Having assessed the process time, space required, and ability to corrosion protect the components to Electrodeposition standards, I determined that the proposed Crisis Management strategy was unfeasible, and detailed this in my report.

In addition, I implemented an FMEA process with the appropriate team members to ensure we understood what could fail, and had mitigation plans for each failure mode (including the ability to run parts on both lines in case one failed, spares of long lead time components, regular checks for key components, and service contracts for all pump systems).


This crisis management strategy saved Toyota from spending 100s of £1000s, and taking up 1000s of cubic feet of production space, on kit that may never be needed. They have never suffered a failure that has stopped production, but have regularly used components of the Crisis Management Strategy that otherwise would have stopped the whole plant for days.

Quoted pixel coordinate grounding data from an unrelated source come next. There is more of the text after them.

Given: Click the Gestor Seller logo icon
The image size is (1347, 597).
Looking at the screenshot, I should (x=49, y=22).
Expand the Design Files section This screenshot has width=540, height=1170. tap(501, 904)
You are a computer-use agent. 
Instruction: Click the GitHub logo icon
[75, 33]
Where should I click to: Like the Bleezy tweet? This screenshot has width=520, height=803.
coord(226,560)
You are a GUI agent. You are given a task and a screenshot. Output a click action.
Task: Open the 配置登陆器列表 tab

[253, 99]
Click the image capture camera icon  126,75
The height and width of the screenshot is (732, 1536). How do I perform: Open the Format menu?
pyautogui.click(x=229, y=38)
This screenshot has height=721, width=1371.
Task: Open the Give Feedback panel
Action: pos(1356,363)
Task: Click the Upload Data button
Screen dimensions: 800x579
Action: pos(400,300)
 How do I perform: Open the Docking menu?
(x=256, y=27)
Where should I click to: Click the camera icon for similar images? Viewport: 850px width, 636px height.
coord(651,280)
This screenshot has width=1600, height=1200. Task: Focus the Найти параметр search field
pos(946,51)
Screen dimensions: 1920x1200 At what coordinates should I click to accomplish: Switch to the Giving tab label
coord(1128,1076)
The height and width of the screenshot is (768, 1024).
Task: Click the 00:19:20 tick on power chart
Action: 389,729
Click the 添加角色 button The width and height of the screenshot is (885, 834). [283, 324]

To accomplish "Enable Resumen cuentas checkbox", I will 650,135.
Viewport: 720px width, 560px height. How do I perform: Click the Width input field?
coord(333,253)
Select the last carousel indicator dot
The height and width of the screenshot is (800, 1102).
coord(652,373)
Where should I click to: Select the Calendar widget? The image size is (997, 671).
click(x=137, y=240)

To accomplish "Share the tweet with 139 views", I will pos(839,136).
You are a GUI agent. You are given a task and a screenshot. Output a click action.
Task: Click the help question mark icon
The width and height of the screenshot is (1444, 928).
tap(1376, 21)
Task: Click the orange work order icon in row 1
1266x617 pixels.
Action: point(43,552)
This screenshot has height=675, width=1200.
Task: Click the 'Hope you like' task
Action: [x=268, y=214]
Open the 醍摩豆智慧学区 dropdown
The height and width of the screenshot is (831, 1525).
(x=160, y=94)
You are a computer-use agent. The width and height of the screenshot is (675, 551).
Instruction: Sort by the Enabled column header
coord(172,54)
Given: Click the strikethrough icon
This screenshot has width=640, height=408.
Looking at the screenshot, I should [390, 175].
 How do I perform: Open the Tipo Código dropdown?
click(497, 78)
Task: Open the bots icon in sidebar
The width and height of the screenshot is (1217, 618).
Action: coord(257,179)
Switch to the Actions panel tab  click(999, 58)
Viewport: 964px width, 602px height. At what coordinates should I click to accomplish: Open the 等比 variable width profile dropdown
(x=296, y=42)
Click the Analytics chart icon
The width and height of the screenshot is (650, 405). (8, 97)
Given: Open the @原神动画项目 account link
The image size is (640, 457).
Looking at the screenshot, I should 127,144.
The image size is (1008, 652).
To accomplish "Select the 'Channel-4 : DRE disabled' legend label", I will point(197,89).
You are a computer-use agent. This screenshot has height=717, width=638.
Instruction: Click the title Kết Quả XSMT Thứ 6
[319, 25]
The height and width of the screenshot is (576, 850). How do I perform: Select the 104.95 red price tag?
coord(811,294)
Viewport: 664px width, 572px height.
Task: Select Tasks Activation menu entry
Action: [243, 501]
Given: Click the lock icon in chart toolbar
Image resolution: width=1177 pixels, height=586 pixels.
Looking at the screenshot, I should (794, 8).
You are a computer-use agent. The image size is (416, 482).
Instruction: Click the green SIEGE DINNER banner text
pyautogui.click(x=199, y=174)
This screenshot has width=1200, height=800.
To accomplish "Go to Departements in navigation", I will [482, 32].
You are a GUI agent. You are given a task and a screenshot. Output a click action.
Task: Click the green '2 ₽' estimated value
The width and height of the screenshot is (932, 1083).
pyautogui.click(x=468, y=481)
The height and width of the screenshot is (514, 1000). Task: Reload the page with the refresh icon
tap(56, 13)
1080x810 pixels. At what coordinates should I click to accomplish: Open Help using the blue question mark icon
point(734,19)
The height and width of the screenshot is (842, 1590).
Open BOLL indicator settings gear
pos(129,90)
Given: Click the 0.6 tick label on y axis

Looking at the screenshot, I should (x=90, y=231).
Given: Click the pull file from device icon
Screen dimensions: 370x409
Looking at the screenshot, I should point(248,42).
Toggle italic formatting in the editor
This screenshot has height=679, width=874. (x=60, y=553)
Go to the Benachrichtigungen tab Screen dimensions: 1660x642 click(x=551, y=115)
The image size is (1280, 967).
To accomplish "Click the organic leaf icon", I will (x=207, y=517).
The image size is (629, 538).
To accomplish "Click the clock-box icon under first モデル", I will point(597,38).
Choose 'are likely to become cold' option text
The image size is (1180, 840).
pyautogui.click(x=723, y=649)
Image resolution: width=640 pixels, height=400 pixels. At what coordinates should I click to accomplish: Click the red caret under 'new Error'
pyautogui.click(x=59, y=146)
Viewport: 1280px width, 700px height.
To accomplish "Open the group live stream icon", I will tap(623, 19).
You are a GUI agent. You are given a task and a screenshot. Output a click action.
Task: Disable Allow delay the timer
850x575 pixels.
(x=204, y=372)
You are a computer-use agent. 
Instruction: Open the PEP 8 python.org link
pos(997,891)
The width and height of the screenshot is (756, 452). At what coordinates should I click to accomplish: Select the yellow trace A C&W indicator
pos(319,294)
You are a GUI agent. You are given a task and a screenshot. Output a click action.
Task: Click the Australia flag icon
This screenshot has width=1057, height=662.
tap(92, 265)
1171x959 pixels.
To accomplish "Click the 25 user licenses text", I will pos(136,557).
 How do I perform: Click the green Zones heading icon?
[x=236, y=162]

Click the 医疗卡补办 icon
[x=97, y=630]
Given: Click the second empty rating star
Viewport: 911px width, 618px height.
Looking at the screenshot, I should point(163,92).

Product Development Engineer - Bowers and Wilkins Loudspeakers

January 2008 - August 2008

Value Engineered the £44,000 Flagship Loudspeaker for Bowers and Wilkins:


After 10 years in Production, the Flagship ‘Nautilus’ Loudspeaker was still produced on prototype tooling, resulting in a constant struggle to achieve the quality required.


As a result, 1 pair of speakers was produced every 3 weeks in a static build zone, and the waiting list was 18 months.

In addition, the cost per unit was significant due to over-spec’d components, and excessive quality requirements.


Following 3 months of tooling redesign, component specification reviews, re-sourcing pf components, and process evaluations I had:

  1. Reduced production lead time from 3 weeks to 4 days, largely due to achieving quality first time, without several rework loops

  2. Reduced cost per unit by 34%, through clarity of specifications, and resourcing / renegotiating to the new specifications

  3. Lead time reduced from 18 months to 3 months immediately

  4. Enabled B&W to increase the unit price from £44k to £55k due to reduced lead time which increased customer interest

Quality Engineer - Bowers and Wilkins Loudspeakers

January 2002 - January 2008

Developed Customer Complaints Database and Business Process:

 

While this was early in my career, it shows my logical approach to the problem, and technical implementation, which has only improved over the last 20 years:


Step 1 – Determine the problem statement: Complaints database was independent of all other areas of the business, and had no ability to extract information or trend data of the issues being raised


Step 2 – Create a system specification: Discuss the requirements with the relevant stakeholders and adjacent process owners to ensure the new system fitted in with the business and added value


Step 3 – Determine the best software solution: Work closely with IT to review process requirements and software solutions


Step 4 – Develop working database: Database setup on SAP as this was the system direction for the whole company


Step 5 – Implement the system: Following trials and beta testing with stakeholders and users, roll out system on SAP


Step 6 – Develop training material and train all users and managers: Ensure all users and stakeholders understand how to use the new system, and how it can integrate with adjacent processes and departments


Step 7 – Duplicate the Customer Complaints Process for Internal Quality Issues: Ultimately they’re all quality issues, it’s just where they are found that makes it Internal or Customer Complaint, so the system should be the same, and the data should be correlated together.


My ability to assess, modify, and re-create business processes has been significant throughout my career.

Using the same logical problem solving (and often 6 Sigma) approach as for a physical problem, transfers the same onto transactional or procedural issues.


The generation of the improved Customer Complaints Database allowed Bowers and Wilkins to categorise, quantify, and react to trends across the world as never before, allowing us to focus the Quality Department on specific warranty projects to quickly resolve concerns.

In addition, when the Internal Database came online, we saw the Customer Complaints drop significantly due to our ability to respond quickly to the internal concerns and correlate these directly to the external database.